Restrict API Responses
When this option is enabled, only fields added to the view will be included in any record responses. This applies to the following scenarios:
- Record updates triggered through Live App's JavaScript events
- View-based API requests
Please note that this setting does not apply to the following situations:
- Record inserts
- POST API requests
In these cases, all fields will always be returned in the response payloads, regardless of the "Restrict API Responses" setting.
By default, the "Restrict API Responses" option is enabled, meaning that only fields in the element will be included in the response payloads for record updates via Live App's JavaScript events and view-based API requests.

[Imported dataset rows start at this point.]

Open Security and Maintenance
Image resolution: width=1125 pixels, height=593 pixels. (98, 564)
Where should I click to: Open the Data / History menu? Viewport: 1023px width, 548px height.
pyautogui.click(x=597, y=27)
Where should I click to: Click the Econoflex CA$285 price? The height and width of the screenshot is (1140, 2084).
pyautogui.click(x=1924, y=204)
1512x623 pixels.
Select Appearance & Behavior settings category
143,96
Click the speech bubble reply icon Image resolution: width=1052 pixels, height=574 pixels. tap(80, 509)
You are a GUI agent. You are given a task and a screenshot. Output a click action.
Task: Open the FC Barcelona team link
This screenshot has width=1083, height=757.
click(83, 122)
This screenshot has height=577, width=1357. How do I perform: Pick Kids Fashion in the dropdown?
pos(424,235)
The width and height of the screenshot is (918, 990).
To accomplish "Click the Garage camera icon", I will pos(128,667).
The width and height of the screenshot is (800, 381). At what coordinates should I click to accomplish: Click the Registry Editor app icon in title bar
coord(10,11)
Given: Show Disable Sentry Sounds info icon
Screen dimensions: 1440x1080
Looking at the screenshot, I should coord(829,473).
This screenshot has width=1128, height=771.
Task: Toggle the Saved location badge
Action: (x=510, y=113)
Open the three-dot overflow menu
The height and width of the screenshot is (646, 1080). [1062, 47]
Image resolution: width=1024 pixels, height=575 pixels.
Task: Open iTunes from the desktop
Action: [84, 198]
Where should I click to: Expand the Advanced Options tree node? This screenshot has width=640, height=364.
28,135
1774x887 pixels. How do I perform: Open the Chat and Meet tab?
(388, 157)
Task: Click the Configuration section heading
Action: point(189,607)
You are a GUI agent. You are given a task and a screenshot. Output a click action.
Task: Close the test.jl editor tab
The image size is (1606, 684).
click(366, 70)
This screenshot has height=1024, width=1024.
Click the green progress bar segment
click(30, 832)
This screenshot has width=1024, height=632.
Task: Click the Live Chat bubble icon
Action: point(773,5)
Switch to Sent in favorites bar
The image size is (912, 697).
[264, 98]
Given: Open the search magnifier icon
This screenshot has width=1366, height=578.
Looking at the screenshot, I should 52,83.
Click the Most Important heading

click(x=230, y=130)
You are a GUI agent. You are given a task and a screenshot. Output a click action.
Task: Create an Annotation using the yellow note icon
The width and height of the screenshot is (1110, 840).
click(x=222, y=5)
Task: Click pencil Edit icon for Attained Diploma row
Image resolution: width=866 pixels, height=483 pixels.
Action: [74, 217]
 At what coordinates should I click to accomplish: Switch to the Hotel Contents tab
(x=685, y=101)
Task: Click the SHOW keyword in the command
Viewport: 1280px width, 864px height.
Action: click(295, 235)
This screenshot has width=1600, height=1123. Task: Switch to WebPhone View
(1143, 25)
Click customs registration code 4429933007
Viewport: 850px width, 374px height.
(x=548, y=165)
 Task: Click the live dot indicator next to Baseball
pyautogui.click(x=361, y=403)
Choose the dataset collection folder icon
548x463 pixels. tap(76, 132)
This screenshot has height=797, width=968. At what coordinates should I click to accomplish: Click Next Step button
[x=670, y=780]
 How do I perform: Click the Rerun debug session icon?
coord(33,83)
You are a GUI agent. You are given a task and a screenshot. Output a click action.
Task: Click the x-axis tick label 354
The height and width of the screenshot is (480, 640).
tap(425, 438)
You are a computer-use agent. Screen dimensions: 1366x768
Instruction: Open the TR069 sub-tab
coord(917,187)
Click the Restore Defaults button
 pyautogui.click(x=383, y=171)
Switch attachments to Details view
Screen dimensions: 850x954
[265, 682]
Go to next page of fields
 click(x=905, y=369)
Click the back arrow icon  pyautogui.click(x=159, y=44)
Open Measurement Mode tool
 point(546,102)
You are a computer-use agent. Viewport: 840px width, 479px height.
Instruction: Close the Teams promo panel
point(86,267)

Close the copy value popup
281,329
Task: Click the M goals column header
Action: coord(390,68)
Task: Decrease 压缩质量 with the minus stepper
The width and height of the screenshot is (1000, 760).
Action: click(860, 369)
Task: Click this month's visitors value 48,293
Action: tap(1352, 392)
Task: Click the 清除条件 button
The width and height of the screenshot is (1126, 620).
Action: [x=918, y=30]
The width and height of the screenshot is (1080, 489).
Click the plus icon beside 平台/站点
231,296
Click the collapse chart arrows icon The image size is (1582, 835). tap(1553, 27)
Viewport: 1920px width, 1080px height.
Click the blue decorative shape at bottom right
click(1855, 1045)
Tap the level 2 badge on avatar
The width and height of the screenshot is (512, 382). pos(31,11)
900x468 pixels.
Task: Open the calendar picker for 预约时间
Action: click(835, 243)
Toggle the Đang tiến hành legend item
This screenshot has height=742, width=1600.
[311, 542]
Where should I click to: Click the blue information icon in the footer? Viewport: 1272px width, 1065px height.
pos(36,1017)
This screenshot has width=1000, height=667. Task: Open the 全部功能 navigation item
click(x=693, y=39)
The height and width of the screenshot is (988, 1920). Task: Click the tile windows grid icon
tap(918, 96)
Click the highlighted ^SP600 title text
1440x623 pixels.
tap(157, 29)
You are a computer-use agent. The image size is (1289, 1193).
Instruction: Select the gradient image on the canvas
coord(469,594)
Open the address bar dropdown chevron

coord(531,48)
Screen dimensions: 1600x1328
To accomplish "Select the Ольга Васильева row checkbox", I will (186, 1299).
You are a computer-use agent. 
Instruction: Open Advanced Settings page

This option can be useful in certain situations:
- Reducing response payload size: If your elements contain only a subset of fields from the associated tables, restricting the API responses to include only those fields can significantly reduce the size of the response payloads. This can improve performance and reduce data transfer overhead.
- Controlling data visibility: In some cases, you may want to limit the fields returned in the API responses for security or privacy reasons. By enabling this option and carefully selecting the fields to include in your views, you can control which data is exposed through the API.
Enabling this option may affect any custom code or integrations that rely on the presence of specific fields in the API responses. Make sure to review and update any affected code or integrations accordingly when enabling or disabling this setting.
Secure Browser
With this setting enabled, if anyone accesses your Live App on http://, they'll automatically redirect to the https:// version.
Note: This setting is enabled automatically for new apps.